Quantifying uncertainty with bootstrap intervals

Lecture 17

Dr. Benjamin Soltoff

Cornell University
INFO 2951 - Spring 2025

March 20, 2025

Announcements

Announcements

  • Homework 06
  • Project EDA

Inference

Statistical inference

… is the process of using sample data to make conclusions about the underlying population the sample came from

Estimation

  • Use data from samples to calculate sample statistics (mean, median, slope, etc.)
  • Which can then be used as estimates for population parameters

Hypothesis testing

  • Use data from samples to calculate \(p\)-values
  • Which can then be used to evaluate competing claims about the population

If you want to catch a fish, do you prefer a spear or a net?

If you want to estimate a population parameter, do you prefer to report a range of values the parameter might be in, or a single value?

  • If we report a point estimate, we probably won’t hit the exact population parameter
  • If we report a range of plausible values we have a good shot at capturing the parameter
  • Election forecasts

Confidence intervals

Confidence intervals

A plausible range of values for the population parameter is a confidence interval.

  • In order to construct a confidence interval we need to quantify the variability of our sample statistic
  • For example, if we want to construct a confidence interval for a population mean, we need to come up with a plausible range of values around our observed sample mean
  • This range will depend on how precise and how accurate our sample mean is as an estimate of the population mean
  • Quantifying this requires a measurement of how much we would expect the sample population to vary from sample to sample

Suppose you randomly sample 50 students and 5 of them are left handed. If you were to take another random sample of 50 students, how many would you expect to be left handed? Would you be surprised if only 3 of them were left handed? Would you be surprised if 40 of them were left handed?
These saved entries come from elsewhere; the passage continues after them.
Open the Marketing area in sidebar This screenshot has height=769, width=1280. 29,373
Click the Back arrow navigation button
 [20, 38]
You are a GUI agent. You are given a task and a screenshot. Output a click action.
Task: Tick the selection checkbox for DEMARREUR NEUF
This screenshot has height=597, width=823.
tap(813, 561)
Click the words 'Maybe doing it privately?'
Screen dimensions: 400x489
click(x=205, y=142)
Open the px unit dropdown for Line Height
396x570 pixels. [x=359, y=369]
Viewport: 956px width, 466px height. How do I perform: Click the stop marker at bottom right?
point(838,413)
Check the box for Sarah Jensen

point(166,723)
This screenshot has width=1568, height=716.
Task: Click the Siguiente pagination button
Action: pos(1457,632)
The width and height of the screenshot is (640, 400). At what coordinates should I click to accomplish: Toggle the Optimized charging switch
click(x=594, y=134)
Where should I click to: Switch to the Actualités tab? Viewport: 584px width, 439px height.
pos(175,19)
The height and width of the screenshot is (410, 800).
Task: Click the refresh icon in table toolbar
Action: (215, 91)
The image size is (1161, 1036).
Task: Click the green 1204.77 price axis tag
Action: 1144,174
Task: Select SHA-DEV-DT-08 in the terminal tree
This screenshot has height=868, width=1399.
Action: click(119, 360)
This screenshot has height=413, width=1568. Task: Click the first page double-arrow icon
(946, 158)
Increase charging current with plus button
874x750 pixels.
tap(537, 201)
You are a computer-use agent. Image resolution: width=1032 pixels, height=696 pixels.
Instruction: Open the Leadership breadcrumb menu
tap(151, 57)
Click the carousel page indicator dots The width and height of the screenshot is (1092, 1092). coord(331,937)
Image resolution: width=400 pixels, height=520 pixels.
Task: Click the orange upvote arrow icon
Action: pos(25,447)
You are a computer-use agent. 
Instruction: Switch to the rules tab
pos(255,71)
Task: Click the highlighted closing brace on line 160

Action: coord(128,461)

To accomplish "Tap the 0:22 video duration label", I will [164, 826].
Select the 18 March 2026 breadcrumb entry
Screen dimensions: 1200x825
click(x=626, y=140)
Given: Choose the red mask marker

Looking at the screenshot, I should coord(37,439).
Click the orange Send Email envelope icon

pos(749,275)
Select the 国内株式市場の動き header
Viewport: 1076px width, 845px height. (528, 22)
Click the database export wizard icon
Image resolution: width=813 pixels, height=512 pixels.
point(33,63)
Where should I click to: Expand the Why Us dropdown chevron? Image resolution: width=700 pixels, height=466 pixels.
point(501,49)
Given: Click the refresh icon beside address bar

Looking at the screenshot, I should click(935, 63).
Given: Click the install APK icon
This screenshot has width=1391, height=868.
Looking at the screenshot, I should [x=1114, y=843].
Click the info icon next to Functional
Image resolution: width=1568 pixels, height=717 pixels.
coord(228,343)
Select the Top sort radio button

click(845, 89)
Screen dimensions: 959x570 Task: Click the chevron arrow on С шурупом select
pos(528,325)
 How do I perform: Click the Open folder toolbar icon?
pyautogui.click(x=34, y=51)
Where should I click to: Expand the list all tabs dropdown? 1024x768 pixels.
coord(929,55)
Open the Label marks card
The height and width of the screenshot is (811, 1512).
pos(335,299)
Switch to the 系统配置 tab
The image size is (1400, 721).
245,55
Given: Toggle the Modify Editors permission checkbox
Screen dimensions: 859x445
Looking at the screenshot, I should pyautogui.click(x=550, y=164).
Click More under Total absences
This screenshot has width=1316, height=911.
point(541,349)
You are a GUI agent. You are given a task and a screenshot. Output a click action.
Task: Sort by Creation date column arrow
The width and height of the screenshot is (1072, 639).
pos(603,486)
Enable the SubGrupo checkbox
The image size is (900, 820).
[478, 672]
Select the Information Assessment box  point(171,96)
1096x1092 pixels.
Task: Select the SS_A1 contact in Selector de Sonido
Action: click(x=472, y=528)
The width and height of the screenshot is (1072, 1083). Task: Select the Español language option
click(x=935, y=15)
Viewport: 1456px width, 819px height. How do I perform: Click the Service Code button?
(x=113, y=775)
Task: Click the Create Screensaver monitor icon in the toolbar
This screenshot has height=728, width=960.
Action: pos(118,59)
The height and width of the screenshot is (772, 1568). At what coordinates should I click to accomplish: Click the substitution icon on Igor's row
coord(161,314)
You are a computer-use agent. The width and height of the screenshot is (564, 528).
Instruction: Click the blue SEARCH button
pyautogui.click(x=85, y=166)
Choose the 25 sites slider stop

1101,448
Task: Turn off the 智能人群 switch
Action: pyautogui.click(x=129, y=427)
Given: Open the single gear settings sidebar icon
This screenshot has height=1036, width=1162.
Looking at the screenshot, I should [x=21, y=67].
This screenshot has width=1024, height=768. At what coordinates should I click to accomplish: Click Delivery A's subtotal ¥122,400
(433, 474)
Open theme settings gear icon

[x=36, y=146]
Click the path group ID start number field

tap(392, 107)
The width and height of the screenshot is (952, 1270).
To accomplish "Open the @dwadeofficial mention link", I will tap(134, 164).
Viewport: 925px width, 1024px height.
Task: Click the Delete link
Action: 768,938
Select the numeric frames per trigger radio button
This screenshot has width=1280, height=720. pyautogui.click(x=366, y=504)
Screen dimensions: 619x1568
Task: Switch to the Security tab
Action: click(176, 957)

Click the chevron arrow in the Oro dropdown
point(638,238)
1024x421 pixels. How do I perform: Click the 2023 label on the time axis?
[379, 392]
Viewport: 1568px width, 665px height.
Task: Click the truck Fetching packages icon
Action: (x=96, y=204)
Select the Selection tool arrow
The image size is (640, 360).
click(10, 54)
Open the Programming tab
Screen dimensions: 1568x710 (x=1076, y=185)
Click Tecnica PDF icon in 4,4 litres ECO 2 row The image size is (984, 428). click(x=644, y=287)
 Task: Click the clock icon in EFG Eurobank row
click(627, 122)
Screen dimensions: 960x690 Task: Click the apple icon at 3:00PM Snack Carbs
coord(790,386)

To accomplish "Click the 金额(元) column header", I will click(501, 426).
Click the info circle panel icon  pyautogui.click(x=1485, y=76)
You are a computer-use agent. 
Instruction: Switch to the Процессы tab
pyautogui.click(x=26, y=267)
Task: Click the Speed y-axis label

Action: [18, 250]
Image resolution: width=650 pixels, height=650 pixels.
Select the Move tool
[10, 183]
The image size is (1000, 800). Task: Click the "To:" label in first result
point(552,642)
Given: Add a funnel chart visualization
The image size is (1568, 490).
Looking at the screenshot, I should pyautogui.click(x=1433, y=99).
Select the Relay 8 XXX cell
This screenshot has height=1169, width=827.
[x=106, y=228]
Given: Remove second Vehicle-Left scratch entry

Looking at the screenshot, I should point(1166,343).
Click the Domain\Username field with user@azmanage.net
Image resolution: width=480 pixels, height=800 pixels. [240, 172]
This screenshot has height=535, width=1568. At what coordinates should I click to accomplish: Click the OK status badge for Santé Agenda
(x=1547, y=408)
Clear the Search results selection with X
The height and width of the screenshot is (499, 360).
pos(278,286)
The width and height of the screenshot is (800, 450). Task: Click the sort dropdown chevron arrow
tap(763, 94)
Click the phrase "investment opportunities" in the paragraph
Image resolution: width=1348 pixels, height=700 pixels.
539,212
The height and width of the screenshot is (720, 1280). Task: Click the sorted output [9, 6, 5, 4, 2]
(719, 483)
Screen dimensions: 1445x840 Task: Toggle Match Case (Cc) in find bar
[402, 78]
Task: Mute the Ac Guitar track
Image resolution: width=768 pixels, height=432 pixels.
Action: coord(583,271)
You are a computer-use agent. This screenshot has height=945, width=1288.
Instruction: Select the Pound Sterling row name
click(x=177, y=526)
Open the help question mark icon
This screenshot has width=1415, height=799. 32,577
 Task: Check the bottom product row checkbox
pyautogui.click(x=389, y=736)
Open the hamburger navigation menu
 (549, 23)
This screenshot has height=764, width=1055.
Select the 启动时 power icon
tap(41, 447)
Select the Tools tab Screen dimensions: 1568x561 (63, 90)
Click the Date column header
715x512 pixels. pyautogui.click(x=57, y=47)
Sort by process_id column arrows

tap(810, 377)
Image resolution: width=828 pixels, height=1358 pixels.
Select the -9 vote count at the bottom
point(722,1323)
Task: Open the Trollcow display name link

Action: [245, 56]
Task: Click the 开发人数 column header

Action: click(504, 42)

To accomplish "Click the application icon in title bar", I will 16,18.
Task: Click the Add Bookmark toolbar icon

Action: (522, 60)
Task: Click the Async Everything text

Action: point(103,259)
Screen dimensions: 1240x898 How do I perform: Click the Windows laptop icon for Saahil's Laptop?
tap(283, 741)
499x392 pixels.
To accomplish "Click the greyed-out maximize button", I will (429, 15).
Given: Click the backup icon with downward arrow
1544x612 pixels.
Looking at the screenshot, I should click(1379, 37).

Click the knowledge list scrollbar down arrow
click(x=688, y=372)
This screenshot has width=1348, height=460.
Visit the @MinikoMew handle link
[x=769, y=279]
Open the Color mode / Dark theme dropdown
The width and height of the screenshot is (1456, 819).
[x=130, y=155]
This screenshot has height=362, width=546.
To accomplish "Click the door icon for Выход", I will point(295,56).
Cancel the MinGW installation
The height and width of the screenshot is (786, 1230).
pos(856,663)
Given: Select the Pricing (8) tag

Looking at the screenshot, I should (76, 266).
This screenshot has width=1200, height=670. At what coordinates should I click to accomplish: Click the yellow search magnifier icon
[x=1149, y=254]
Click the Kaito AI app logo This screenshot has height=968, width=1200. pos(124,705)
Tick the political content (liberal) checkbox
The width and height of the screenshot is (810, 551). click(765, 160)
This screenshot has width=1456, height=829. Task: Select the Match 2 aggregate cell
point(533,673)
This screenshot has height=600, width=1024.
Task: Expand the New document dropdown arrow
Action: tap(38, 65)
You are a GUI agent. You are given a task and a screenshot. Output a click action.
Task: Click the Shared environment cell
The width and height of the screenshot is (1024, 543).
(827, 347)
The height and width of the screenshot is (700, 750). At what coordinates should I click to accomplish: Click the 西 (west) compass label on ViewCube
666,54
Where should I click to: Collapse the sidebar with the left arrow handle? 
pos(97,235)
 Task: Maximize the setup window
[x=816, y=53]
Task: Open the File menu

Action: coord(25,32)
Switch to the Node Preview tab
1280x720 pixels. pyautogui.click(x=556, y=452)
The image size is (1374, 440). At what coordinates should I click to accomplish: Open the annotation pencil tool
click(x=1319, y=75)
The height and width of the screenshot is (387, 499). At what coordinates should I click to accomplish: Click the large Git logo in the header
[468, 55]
Quantifying the variability of sample statistics

We can quantify the variability of sample statistics using

  • simulation: via bootstrapping (now)

or

  • theory: via Central Limit Theorem (review your stats class and chapter 13)

Bootstrapping

Bootstrapping

  • “pulling oneself up by one’s bootstraps”: accomplishing an impossible task without any outside help
  • Impossible task: estimating a population parameter using data from only the given sample
  • Note: Notion of saying something about a population parameter using only information from an observed sample is the crux of statistical inference

🥾

Observed sample

What if we ran the survey several times?

Random sampling

Random sampling

Sampling without replacement

Sampling with replacement

Random sampling

Sample without replacement

sample(x = 1:10, size = 10, replace = FALSE)
 [1]  9  7 10  1  6  8  4  3  2  5
sample(x = 1:10, size = 10, replace = FALSE)
 [1]  2 10  4  5  6  8  1  7  9  3
sample(x = 1:10, size = 10, replace = FALSE)
 [1]  3  7  5  1  2  9  8  4  6 10

Sample with replacement

sample(x = 1:10, size = 10, replace = TRUE)
 [1] 10  7  6 10  5  7 10  7  3  3
sample(x = 1:10, size = 10, replace = TRUE)
 [1]  6  9  2  4  3 10  2  1  2  3
sample(x = 1:10, size = 10, replace = TRUE)
 [1] 3 7 2 4 1 2 7 8 1 6

Bootstrapping scheme

  1. Take a bootstrap sample - a random sample taken with replacement from the original sample, of the same size as the original sample
  2. Calculate the bootstrap statistic - a statistic such as mean, median, proportion, slope, etc. computed on the bootstrap samples
  3. Repeat steps (1) and (2) many times to create a bootstrap distribution - a distribution of bootstrap statistics
  4. Calculate the bounds of the XX% confidence interval as the middle XX% of the bootstrap distribution

Bootstrap sample 1

housing_boot_1 <- housing |>
  slice_sample(n = nrow(housing), replace = TRUE)

Bootstrap sample 2

housing_boot_2 <- housing |>
  slice_sample(n = nrow(housing), replace = TRUE)

Bootstrap sample 3

housing_boot_3 <- housing |>
  slice_sample(n = nrow(housing), replace = TRUE)

Bootstrap sample 4

housing_boot_4 <- housing |>
  slice_sample(n = nrow(housing), replace = TRUE)

Bootstrap samples 1 - 4

Many many samples…

Distribution of bootstrap samples

95% confidence interval

Interpreting the point estimate, take two

# A tibble: 1 × 2
  lower_ci upper_ci
     <dbl>    <dbl>
1    0.185    0.238

We are 95% confident that the true proportion of Americans who think the economy is on the right track is between 18% and 24%.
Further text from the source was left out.